The RBI had undertaken a cumulative easing cycle in 2025, reducing the repo rate from its peak to bring it to 5.50 per cent following the June policy action. The 50 basis point cut in June — a larger-than-usual single reduction — had been driven by a favourable inflation trajectory and the need to support economic growth amid global trade uncertainties.

The August policy review was widely anticipated as a pause, given that the June cut was substantial and the MPC had signalled its intent to assess the transmission of the rate reduction through the banking system before considering further action. Consumer price inflation had remained within the RBI's target band, while economic activity indicators showed improving momentum across manufacturing and services sectors.

Key Provisions

The MPC's August 2025 resolution contains the following policy decisions:

  1. Repo rate unchanged at 5.50%: The Committee voted to maintain the policy repo rate at 5.50 per cent. The standing deposit facility rate remains at 5.25 per cent and the marginal standing facility rate at 5.75 per cent.

  2. Accommodative stance retained: The MPC reaffirmed its accommodative monetary policy stance, signalling that future rate actions remain biased toward further easing should macroeconomic conditions warrant it.

  3. GDP growth forecast revised upward: The MPC revised its real GDP growth projection for FY2025-26 upward, citing improved agricultural output following adequate monsoon rainfall, resilient services sector activity, and recovering private capital expenditure.

  4. Inflation outlook stable: The Committee expressed confidence that consumer price inflation would remain within the target band for the remainder of the financial year, supported by easing food prices and stable core inflation.

  5. Liquidity management: The RBI indicated that it would continue to use open market operations and other instruments to ensure adequate liquidity in the banking system, facilitating effective transmission of earlier rate cuts to lending rates.
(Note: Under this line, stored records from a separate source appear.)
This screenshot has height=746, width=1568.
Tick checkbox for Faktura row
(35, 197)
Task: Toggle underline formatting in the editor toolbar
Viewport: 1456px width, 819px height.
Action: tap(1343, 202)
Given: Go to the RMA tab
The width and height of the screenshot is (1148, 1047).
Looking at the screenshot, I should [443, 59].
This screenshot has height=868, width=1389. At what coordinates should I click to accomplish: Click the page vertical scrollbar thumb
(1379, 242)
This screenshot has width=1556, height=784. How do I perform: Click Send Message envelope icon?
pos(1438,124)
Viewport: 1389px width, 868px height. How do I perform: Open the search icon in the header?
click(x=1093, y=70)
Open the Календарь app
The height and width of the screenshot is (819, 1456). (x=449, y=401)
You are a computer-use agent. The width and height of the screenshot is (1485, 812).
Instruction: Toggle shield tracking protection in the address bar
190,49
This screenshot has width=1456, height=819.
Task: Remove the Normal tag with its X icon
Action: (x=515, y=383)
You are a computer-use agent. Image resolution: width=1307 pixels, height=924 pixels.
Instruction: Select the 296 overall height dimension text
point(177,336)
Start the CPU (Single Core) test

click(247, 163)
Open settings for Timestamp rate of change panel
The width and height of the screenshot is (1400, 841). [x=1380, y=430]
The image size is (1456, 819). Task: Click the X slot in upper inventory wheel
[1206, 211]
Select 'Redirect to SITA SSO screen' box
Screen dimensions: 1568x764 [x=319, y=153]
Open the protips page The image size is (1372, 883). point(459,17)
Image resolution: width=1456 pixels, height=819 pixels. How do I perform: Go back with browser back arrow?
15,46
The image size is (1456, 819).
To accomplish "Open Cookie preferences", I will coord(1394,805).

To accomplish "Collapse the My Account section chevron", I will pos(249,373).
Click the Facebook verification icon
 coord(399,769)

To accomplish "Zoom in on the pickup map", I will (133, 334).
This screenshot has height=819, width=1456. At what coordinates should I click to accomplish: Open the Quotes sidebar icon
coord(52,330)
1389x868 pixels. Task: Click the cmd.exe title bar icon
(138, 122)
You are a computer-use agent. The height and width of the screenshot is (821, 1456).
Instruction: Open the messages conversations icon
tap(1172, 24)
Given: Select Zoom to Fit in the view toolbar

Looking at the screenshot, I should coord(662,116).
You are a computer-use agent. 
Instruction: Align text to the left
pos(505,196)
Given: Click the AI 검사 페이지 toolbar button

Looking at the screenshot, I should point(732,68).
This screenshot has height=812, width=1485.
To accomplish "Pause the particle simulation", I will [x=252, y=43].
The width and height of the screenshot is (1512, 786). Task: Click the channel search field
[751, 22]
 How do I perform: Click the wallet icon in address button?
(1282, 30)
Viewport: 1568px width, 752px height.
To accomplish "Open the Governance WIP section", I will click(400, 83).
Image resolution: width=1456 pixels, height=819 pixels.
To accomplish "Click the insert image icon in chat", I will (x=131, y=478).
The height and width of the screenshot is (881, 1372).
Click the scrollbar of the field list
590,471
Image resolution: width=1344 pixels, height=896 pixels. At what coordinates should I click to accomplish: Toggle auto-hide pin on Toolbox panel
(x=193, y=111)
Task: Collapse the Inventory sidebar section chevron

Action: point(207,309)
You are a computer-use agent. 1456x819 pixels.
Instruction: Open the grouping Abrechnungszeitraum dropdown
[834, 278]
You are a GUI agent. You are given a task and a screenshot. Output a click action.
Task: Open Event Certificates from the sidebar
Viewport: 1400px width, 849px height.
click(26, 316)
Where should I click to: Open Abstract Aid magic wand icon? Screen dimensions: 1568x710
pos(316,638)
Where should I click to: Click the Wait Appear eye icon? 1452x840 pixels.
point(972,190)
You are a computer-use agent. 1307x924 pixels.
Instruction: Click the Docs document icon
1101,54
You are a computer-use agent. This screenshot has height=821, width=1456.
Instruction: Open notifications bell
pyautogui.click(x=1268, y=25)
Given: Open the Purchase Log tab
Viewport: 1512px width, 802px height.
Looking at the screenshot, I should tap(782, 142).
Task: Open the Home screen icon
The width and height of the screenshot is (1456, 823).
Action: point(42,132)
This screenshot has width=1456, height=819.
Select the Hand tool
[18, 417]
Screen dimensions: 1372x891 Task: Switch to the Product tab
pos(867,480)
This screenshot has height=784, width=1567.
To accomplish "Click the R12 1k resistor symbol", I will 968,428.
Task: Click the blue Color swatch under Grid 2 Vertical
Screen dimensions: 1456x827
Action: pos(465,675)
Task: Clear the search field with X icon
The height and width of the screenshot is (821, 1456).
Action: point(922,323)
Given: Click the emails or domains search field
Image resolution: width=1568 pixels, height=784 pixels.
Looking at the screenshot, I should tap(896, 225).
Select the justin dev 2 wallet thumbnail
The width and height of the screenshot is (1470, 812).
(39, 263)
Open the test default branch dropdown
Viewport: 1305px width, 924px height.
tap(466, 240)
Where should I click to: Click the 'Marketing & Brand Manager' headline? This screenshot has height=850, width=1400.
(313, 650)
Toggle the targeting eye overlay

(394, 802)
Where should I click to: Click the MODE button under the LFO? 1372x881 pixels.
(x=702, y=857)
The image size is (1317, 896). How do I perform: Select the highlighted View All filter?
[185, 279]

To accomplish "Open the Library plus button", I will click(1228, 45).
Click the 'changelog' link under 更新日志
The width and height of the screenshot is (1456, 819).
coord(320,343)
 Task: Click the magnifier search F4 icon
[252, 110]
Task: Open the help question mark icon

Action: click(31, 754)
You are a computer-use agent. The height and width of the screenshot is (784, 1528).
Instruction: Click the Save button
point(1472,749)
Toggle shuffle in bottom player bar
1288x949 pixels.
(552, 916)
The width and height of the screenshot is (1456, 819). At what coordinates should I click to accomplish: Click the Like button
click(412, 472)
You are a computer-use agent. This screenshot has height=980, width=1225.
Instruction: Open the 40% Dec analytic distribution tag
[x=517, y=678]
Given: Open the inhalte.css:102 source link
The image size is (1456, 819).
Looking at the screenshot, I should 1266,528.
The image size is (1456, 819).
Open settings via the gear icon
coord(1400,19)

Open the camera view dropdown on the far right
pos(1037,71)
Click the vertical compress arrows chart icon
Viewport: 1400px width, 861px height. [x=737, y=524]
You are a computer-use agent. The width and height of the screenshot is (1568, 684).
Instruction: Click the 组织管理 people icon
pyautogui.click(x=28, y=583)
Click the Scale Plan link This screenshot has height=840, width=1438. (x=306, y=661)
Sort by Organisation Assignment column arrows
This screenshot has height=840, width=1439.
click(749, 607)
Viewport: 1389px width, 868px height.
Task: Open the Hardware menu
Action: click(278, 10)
Implications for Practitioners

The pause provides a stable interest rate environment for financial planning and advisory work. Practitioners advising borrowers and lenders should note that the retention of the accommodative stance leaves open the possibility of further rate reductions later in the financial year, depending on evolving macroeconomic conditions.

Banking and finance lawyers should monitor transmission metrics — the extent to which the June rate cut has been passed through to lending rates by banks. Incomplete transmission has historically prompted the RBI to consider measures beyond rate cuts, including regulatory guidance on benchmark-linked lending rates.

For corporate advisory practitioners, the upward revision of the GDP growth forecast may influence investment decisions and project financing assessments. The stable rate outlook supports the business case for capital expenditure commitments that clients may have deferred during periods of rate uncertainty.